### Stated exercise
Can you edit these items so that "width" becomes "breadth" everywhere, with nothing else changed? Leave the pictures out of your answer.

### Records shown
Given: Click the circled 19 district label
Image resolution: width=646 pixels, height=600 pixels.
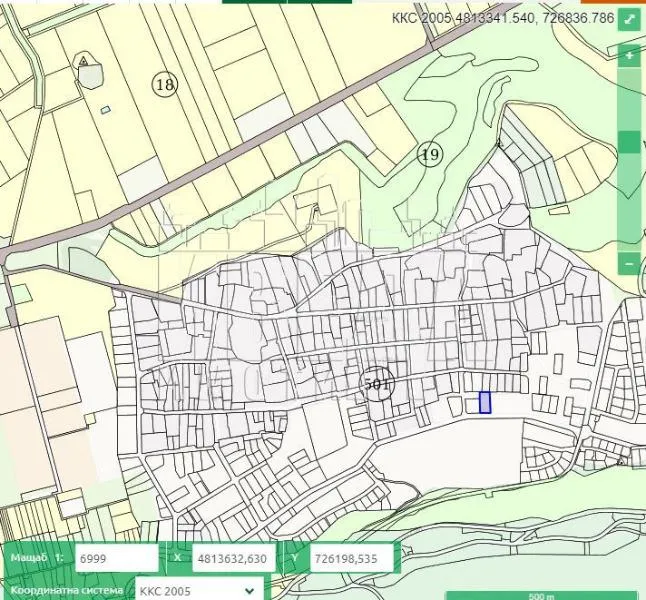Looking at the screenshot, I should [430, 154].
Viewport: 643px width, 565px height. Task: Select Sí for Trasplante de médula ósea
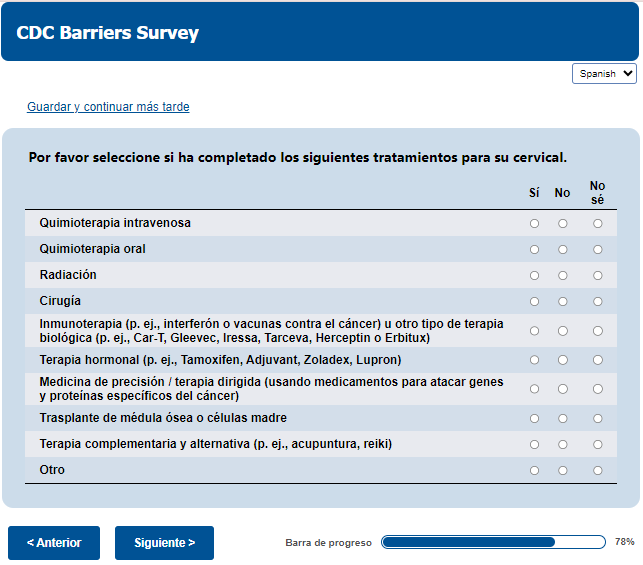point(534,418)
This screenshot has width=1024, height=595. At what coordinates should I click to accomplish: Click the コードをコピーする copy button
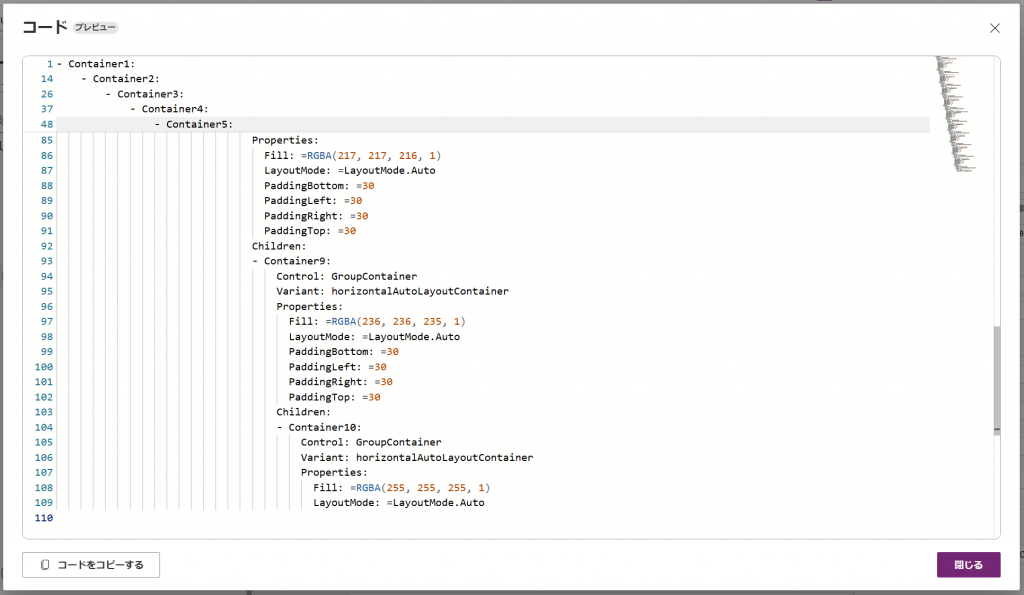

### Response to the task
Given: Click the circled 19 district label
Image resolution: breadth=646 pixels, height=600 pixels.
Looking at the screenshot, I should [430, 154].
Viewport: 643px breadth, 565px height. Task: Select Sí for Trasplante de médula ósea
point(534,418)
This screenshot has breadth=1024, height=595. At what coordinates should I click to accomplish: Click the コードをコピーする copy button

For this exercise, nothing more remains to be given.